▶ [AIM]:
Rewrite the entries from the line with "You are a GUI" up to and including the line with "pyautogui.click(x=445, y=868)", swapping "Close button" for "Exit button" and changing nothing else.

▶ [DATASET RECORDS]:
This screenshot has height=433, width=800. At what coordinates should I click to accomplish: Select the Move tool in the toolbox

==

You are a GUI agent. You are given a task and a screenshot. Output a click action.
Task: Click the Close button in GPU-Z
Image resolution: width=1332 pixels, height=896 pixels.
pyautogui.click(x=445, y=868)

▶ [ANSWER IN FULL]:
You are a GUI agent. You are given a task and a screenshot. Output a click action.
Task: Click the Exit button in GPU-Z
Image resolution: width=1332 pixels, height=896 pixels.
pyautogui.click(x=445, y=868)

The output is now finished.